演習課題 –
1 - 緩和ケアについての文章で、筆者は最近、在宅緩和ケア医療が誰にとって不得意分野だと考えるようになりましたか。
2 - 緩和ケアについての文章を、最後の文の後から書き継いでください。

金谷 潤子
10月6日
当院院長と話しているといつも思うのですが、男性医師(ジェンダーハラスメントでしょうか…すみません)、或いは大学病院医師(院長は大学病院時代が長かったので)は、やはり薬剤や治療について学術的な使用法を踏襲しようとします。
私が、色々な薬剤を組み合わせて使ったり、匙加減の微調整をしたり、不思議な使い方をすることを訝しげに感じる様です。
最近、在宅緩和ケア医療は科学者には不得意分野なのではないかと思う様になりました。
以前も確たる答えの導かれない学問(哲学や芸術や。)に近いと言うお話はしました。
緩和ケア医療は、患者さんの中から「痛み」「不安」と言う「消滅したい部分だけ」を取り出して治療すれば良いのでは無いのです。
「痛み」「不安」を取り出すことができて、潰して無くすことができたならそれは科学的緩和ケア治療だと思いますが、実際にはありません。
痛みや不安は、人の生活の中で生じ、またその人の人生や取り巻く環境などたくさんの因子と繋がって影響を受けているからです。

参考情報 –
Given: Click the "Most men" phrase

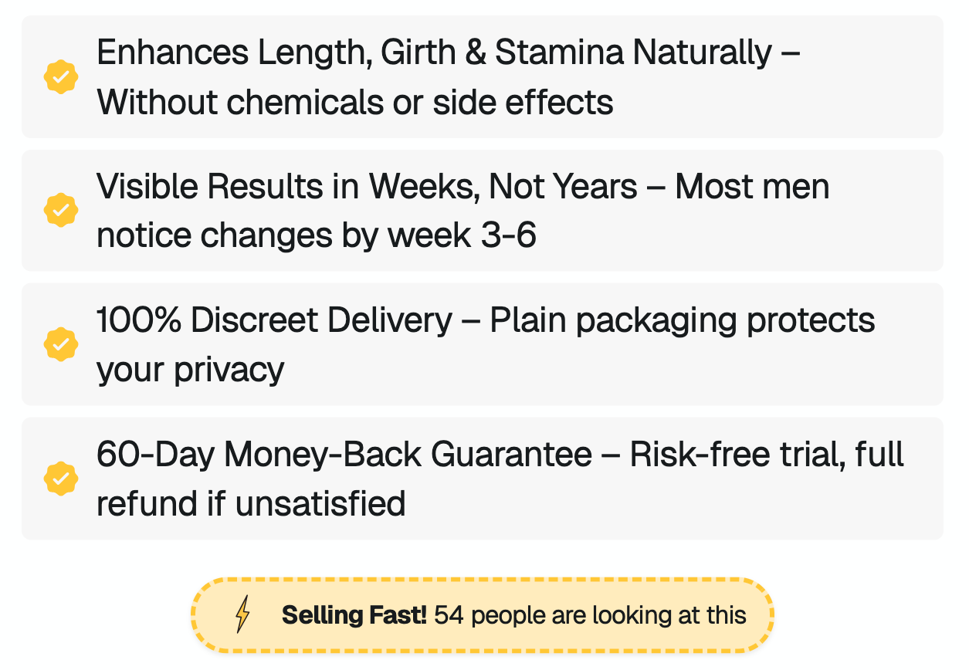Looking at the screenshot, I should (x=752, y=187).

...

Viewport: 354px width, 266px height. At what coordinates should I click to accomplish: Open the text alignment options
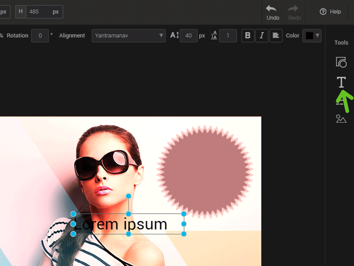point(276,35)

==

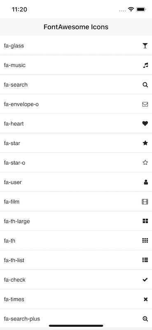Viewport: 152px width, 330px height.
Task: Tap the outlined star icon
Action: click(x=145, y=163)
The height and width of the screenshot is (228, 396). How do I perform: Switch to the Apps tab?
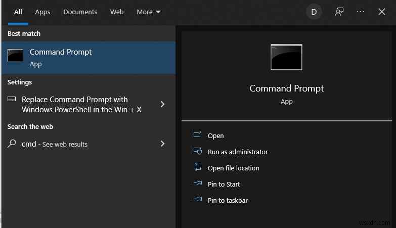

解答 –
1 - 科学者にとって不得意分野だと考えるようになりました。

2 -
もちろん、痛みも不安も全て感じなくなる様にボンヤリしていただく薬剤治療を望まれることもあるでしょう。
しかし、住み慣れた場所で最期まで生きたいと言う願いを持つ方は、大抵はその様な治療を望まれません。
では、どうしたら良いか。
緩和ケア医療を料理に例えたら、怒られるかもしれませんが近いものがあります。
お料理で作り上げる味は、万人にとって美味しいものとは限りません。
その時の食べる方の体調や、気分、気温や湿度、時刻などに左右されます。
また、使う素材や味付けの組み合わせも、微妙な匙加減(言葉通り)で変化します。
お母さんはあなたに聞くでしょう。
今日何食べたい?
昨日は眠れた?
お昼に何食べたの?
最近、忙しい?
ちゃんと眠れてる?
そして、他にも色んなことを考えてメニューを考えてお料理を作るでしょう。
暑ければ扇風機も用意して。
冷たいビールも添えて。
寒ければお鍋にしましょうか。
温かいお茶を先にどうぞ。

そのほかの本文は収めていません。